What is it? A team of Russian researchers from the company Neurobotics and the Moscow Institute of Physics and Technology designed a way to visualize a person’s brain activity by reconstructing it from neural signals. Their tools? Artificial neural networks and data from electroencephalograms, or EEGs.
Why does it matter? Besides just being wildly cool — this program can, in essence, create images that reflect what it sees in somebody’s brain — this kind of technology could help stroke patients control an exoskeleton arm, for instance, or it could help people who’d been paralyzed control an electric wheelchair. The paper describing it is available on the preprint server bioRxiv; as co-author Grigory Rashkov explains, it’s also a step forward for how neuroscientists can use EEGs. “Researchers used to think that studying brain processes via EEG is like figuring out the internal structure of a steam engine by analyzing the smoke left behind by a steam train,” Rashkov said. “We did not expect that it contains sufficient information to even partially reconstruct an image observed by a person. Yet it turned out to be quite possible."
How does it work? The team showed subjects clips of YouTube videos sorted into five general categories: abstract shapes, waterfalls, etc. Analyzing EEG data taken from subjects while they watched, researchers were able to match brain wave patterns to specific categories. They then designed two neural networks, as MIPT explains in a release: “one for generating random category-specific images from ‘noise,’ and another for generating similar ‘noise’ from EEG.” Working in tandem, these networks were able to render images based on EEG signals from test subjects; in subsequent tests, subjects were shown new videos from the same categories while wired up to the EEG, which passed their brain waves along to the neural networks. The AI “generated convincing images that could be easily categorized in 90% of the cases.”
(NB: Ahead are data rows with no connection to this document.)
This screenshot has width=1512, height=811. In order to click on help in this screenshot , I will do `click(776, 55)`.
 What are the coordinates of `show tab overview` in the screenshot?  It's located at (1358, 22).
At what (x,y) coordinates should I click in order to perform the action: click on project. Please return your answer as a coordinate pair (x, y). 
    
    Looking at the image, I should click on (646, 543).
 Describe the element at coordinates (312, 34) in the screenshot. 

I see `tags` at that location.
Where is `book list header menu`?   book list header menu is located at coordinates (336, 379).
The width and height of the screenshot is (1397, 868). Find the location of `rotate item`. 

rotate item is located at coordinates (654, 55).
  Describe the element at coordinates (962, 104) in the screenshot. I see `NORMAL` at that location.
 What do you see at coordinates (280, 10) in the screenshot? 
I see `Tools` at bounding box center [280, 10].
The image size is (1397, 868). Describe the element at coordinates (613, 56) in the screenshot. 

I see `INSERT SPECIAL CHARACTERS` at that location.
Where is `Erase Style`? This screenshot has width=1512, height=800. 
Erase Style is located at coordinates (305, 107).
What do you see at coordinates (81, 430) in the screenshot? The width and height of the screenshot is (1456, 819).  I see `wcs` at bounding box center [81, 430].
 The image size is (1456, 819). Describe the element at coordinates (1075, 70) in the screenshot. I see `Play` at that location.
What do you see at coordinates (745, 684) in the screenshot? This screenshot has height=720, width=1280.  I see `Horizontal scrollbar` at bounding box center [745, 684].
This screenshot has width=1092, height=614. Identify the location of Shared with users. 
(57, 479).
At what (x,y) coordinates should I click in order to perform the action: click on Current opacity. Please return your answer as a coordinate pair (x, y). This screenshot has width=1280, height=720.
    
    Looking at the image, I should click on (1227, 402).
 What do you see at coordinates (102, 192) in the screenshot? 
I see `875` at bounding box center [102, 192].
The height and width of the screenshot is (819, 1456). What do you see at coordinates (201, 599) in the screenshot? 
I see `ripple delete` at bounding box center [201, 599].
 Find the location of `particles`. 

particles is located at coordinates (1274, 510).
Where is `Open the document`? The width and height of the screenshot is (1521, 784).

Top image credit: Getty Images.
Is There No Hope For The Suture?
What is it? Doctors might finally get access to a technology that crafters have known about forever: double-sided tape. A team from MIT has developed a double-sided adhesive that could be used to rapidly seal tissue together, and even hold medical implants in place.
Why does it matter? The current surgical state of the art is suturing, which has some drawbacks, as MIT engineering professor Xuanhe Zhao explains: “There are over 230 million major surgeries all around the world per year, and many of them require sutures to close the wound, which can actually cause stress on the tissues and can cause infections, pain and scars. We are proposing a fundamentally different approach to sealing tissue.” Zhao is the senior author of a new study in Nature.
How does it work? Engineers trying to devise an adhesive system for tissue face the same challengers as glue makers everywhere: It doesn’t stick as well when wet. To solve this, the MIT team drew its inspiration from spiders. To capture prey, spiders rely on “glue” that uses charged polysaccharides to absorb water off their targets almost instantly, allowing it to stick. The researchers’ version uses a two-step process: Their adhesive uses polyacrylic acid — an absorbent material used in diapers — to rapidly absorb water from tissue and form weak hydrogen bonds; that holds the tape in place long enough for another group of compounds, called NHS esters, to solidify a stronger bond. They tested their material successfully on different types of pig tissue, including skin, intestine, stomach, and liver.